Een gimmick. Ik heb in het verleden al omvangrijke verhalen gepend, vaak lopend over decennia en generaties. Deze keer wou ik (zoals in de vorige Tervaete-verhalen) de tijd beperkt houden. Het viel me op dat er inderdaad heel wat kan gebeuren in een week tijd. Gedetailleerd het tijdsverloop weergeven, versterkt die gedachte nog.

 

• Ronny wil Mata terug vinden en zet alles op alles.  Hij is een echte held.  Of toch ook weer niet?

Ik zie hem niet als held. Ik heb trouwens een hekel aan verhalen met een onoverwinnelijke held, die constant de juiste beslissingen neemt en alles en iedereen te slim af is. Niet mijn ding. Dat Tervaete zo naarstig naar zijn Mata op zoek gaat, is nobel van hem. Maar hij maakt fouten, neemt hier en daar een loopje met de wet en stelt zich zelfs de vraag: waarom doe ik dit allemaal? Schrap dus het woord held maar. Hij is een mens met zijn gebreken.

• Ronny past zich graag aan aan  het decor ook al is dat soms wat ongemakkelijk, zoals hij ervaart wanneer hij een te klein pak moet aantrekken van een Senegalese local.  Is dat bedoeld als metafoor?

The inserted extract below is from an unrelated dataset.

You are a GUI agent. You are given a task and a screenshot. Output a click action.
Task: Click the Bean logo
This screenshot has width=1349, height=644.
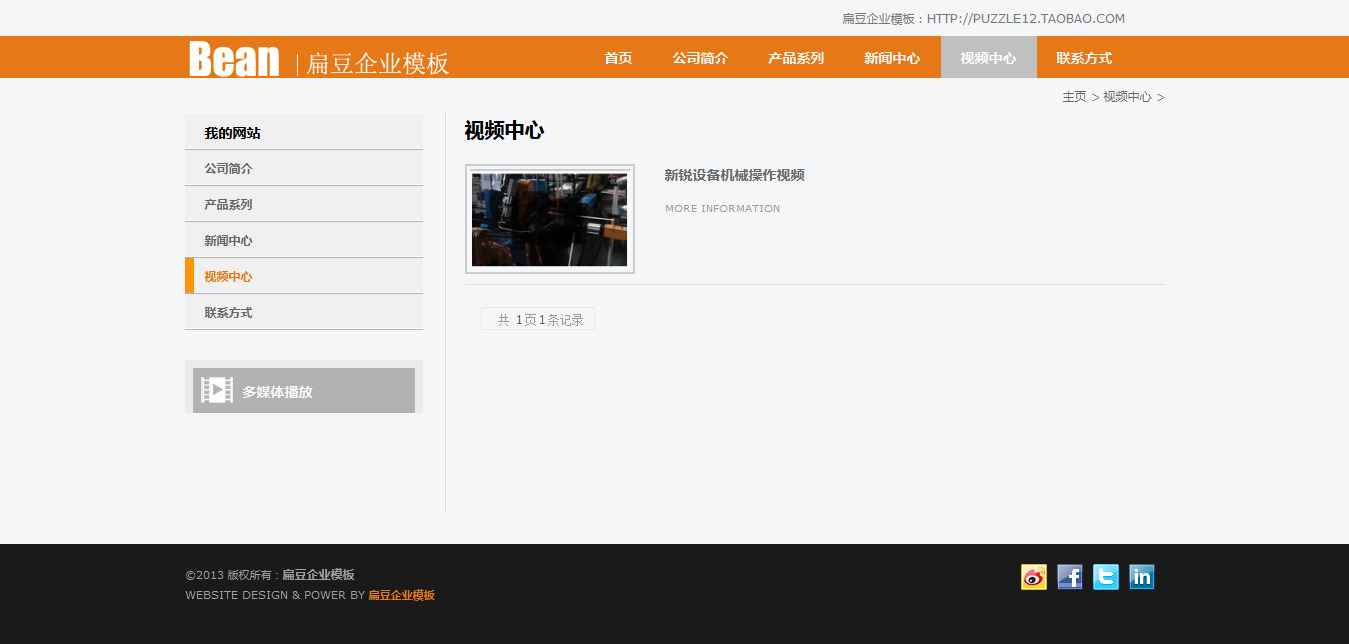pos(234,59)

Ik vond de scène vooral een goed voorbeeld van de manier waarop Senegalezen tegen problemen aankijken en er vaak eenvoudige oplossingen voor hebben. Verder vond ik het ook grappig, zeker wanneer Tervaete daar later in het verhaal nog een probleem mee krijgt.

 

• Heb je dat gevoel ook wel eens, dat je je niet helemaal gemakkelijk en op je plaats voelt daar waar je bent?

Zelf zou ik zo’n situaties uit de weg gaan. En dat maakt het eens zo leuk om het je personages te laten overkomen.

 

• In ‘Moordgriet’ handelen zowat alle personages uit passie.  Is handelen uit passie een goede motivatie?  Waarom (niet)?

Natuurlijk wel. Ik zie dat heel breed: ik schrijf uit passie, Parein uit het boek zit in het zakenleven uit passie, zelfs de Chinese maffia doen wat ze doen uit passie (al is het hier de twijfelachtige passie om veel geld te verdienen). Ik kan me niet voorstellen dat je iets doet zonder goesting (of zonder grinta, zoals in het wielerjargon).

 

• Heb jij naast schrijven een of meerdere grote passies?

Niet meteen. Ik doe vele dingen graag: reizen, lezen, uit eten, film kijken. Stuk voor stuk zaken waar ik het niet moeilijk mee zou hebben om ze niet meer te doen. Met schrijven ligt dat anders: ook al heb ik soms een dip, de goesting is er nog altijd.

 

• Nu ‘Moordgriet’ in de winkel ligt, ben je Nicole dankbaar dat ze je weer achter je schrijftafel kreeg?

Absoluut. Ik ben blij dat ik zo gehoorzaam was.

 

• Tot slot, mogen de thrillerlezers snel een volgende thriller van jou verwachten?  Kan je reeds een kleine tip geven?

Ik denk dat ik al verschillende tipjes heb opgelicht. Mijn fameuze klepper moet er nog aankomen: Het Buchinsky-incident. Er zijn nog steeds wat problemen, het licht wil maar niet op groen springen voor de productie van het boek. Maar ik werk eraan en ik houd jullie zeker op de hoogte.

 

 

Dank je wel voor de tipjes!  Voor wat het Buchinsky-incident betreft, duimen we samen met jou dat het er vlug mag komen!

Wij wensen jou alvast nog heel veel inspiratie en schrijfplezier onder de warme Zuid-Spaanse zon!